TÂCHES À RÉALISER:
• a. D'après la décision de la Cour fédérale, expliquez contre quelle décision la demande de contrôle judiciaire est dirigée et ce que cette décision avait conclu.
• b. Poursuivez les motifs d'ordonnance de la décision de la Cour fédérale à la suite du paragraphe [1].

Décisions de la Cour fédérale

Informations sur la décision

Contenu de la décision


Date : 19980924


Dossier : IMM-4667-97

Entre :

     ANGE OROZOKOSSE

     DJAZA ELISE DIDI

     Partie requérante

Et:

     MINISTRE DE LA CITOYENNETÉ ET DE L'IMMIGRATION

     Partie intimée

     MOTIFS D'ORDONNANCE

LE JUGE ROULEAU

[1]      Il s'agit en l'espèce d'une demande de contrôle judiciaire à l'encontre de la décision de la section du statut de réfugié rendue le 24 octobre 1997 à l'effet que les requérants n'étaient pas des réfugiés au sens de la Convention.

DONNÉES FOURNIES:
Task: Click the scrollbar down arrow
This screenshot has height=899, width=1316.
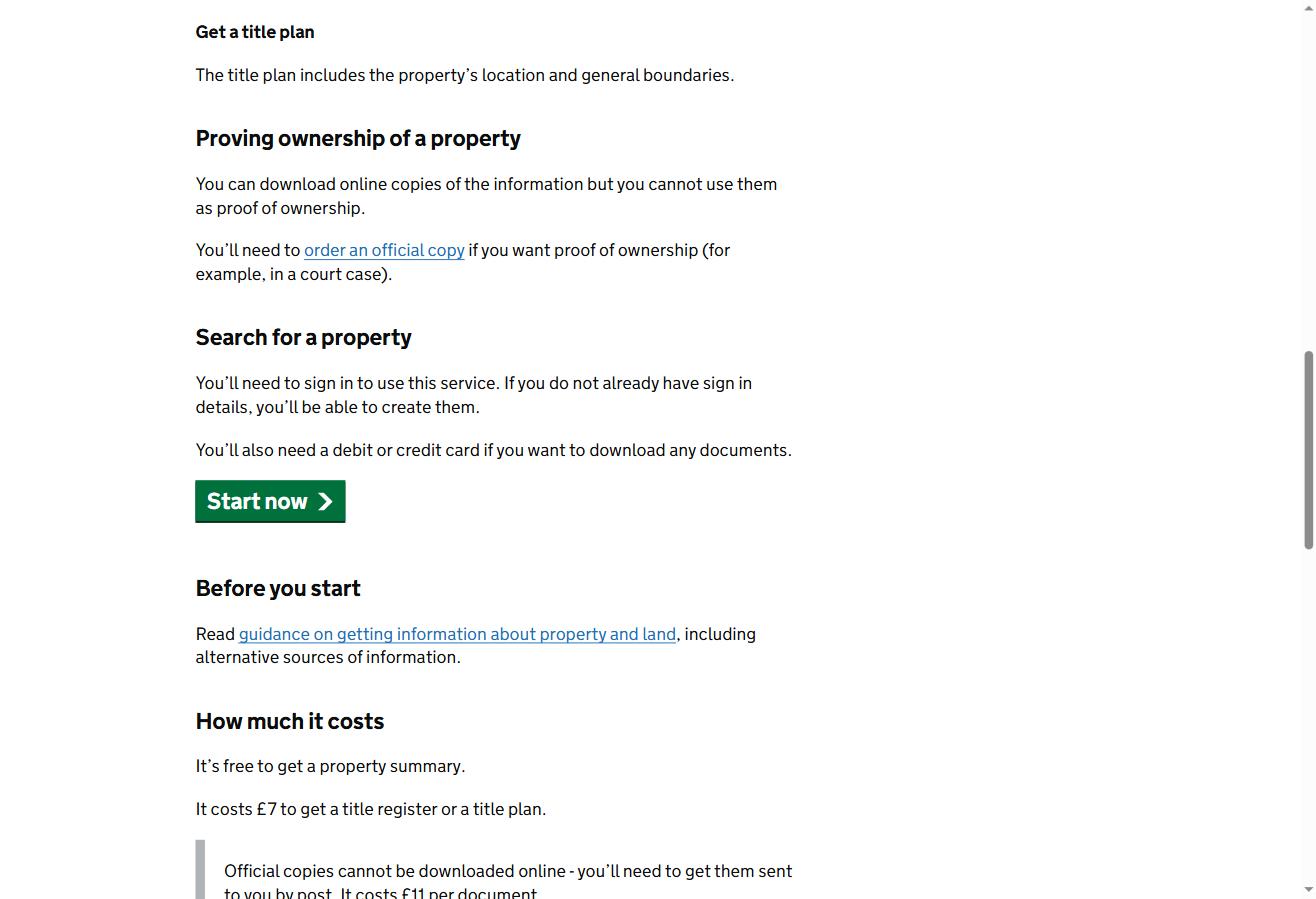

RÉPONSES PAR TÂCHE:
• a. La demande de contrôle judiciaire vise la décision rendue le 24 octobre 1997 par la section du statut de réfugié. Cette décision avait conclu que les requérants n'étaient pas des réfugiés au sens de la Convention.

• b.
[2]      Le requérant, M. Ange Orozokosse et sa conjointe de fait, Mme Djaza Elise Didi, sont citoyen de la Côte d'Ivoire. La FESCI, un mouvement étudiant, a été fondée en avril 1990 ayant comme premier but de défendre les intérêts des étudiants. Le requérant, membre de la FESCI, a prétendu avoir été nommé délégué pour organiser les rencontres, les conférences, les assemblés générales ainsi que les marches. Il a soumis que le gouvernement le considérait comme un déstabilisateur.

[3]      La FESCI fut interdite par le gouvernement en 1991 suite à la mort d'un jeune étudiant militant du PDCE, le parti au pouvoir. En raison de son appartenance à ce mouvement, le requérant aurait, entre juin 1991 et juin 1995, été arrêté et détenu à quatre reprises. Selon le requérant, lui-même et plusieurs de ses confrères auraient été détenus pour l'enquête relativement à cet assassinat et auraient été libérés le lendemain, faute de preuve.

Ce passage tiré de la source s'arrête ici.